◆ Exercise aim
Each line from the one containing "The width and height of the screenshot is (1024, 687)." to the end of the entries below is to be set down exactly; the pictures are not.

Saved data entries
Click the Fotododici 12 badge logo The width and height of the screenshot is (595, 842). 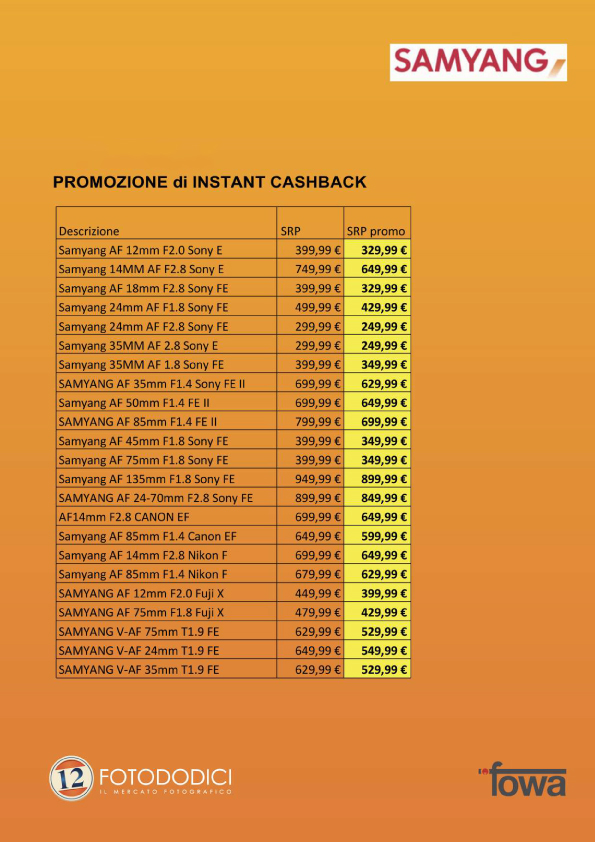(x=71, y=778)
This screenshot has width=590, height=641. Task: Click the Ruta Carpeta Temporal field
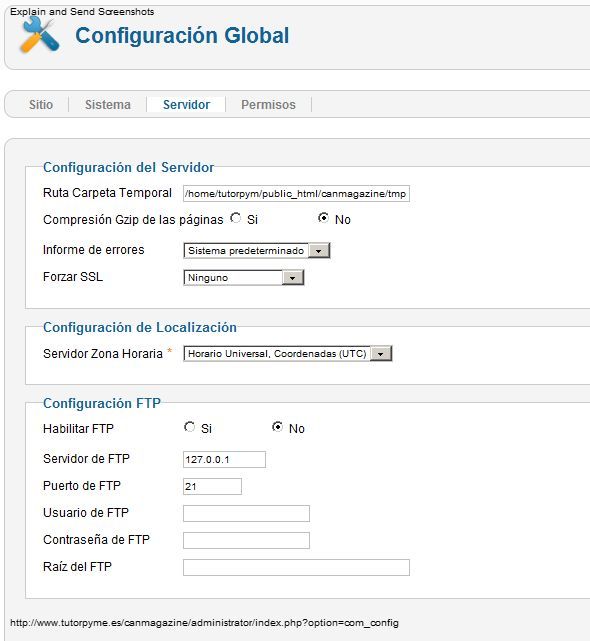tap(296, 194)
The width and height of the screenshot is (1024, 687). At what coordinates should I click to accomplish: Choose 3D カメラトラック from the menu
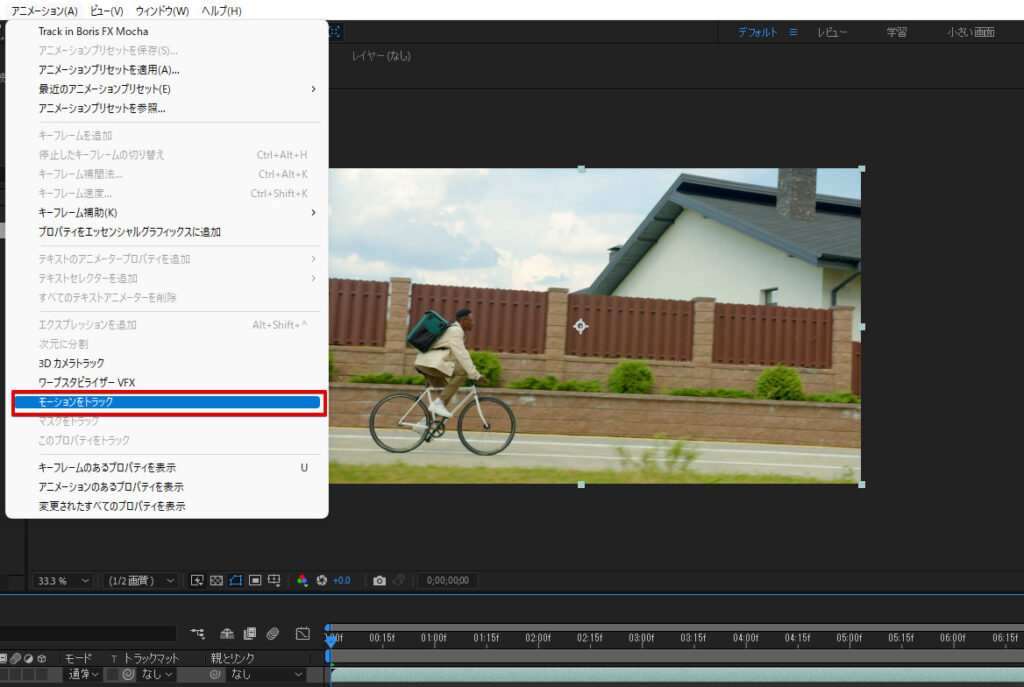(71, 363)
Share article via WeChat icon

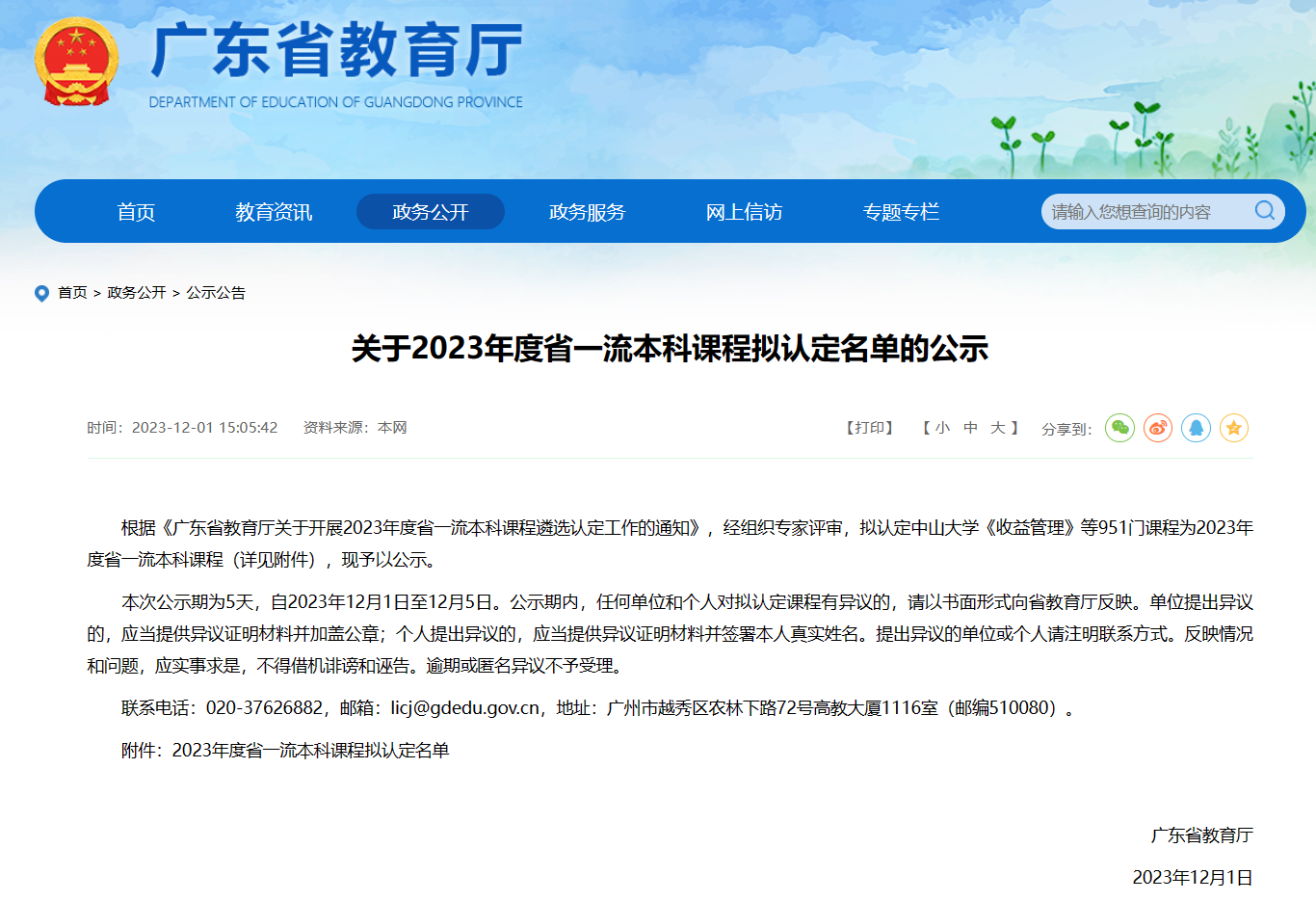tap(1119, 428)
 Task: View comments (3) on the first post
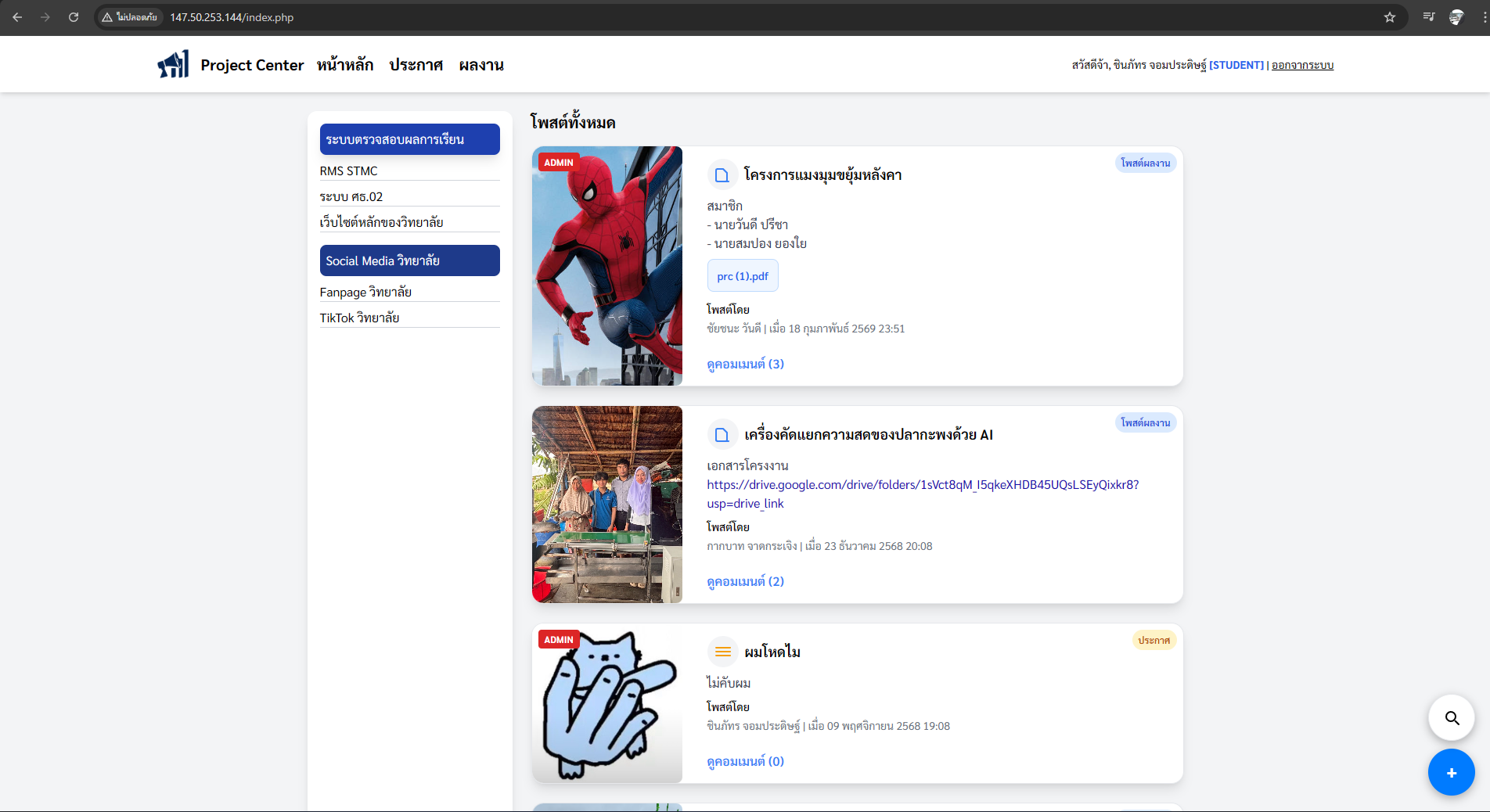click(x=745, y=364)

◆ Expected answer
The width and height of the screenshot is (1024, 687). At what coordinates should I click to accomplish: Choose 3D カメラトラック from the menu
(71, 363)
Share article via WeChat icon

tap(1119, 428)
 Task: View comments (3) on the first post
click(x=745, y=364)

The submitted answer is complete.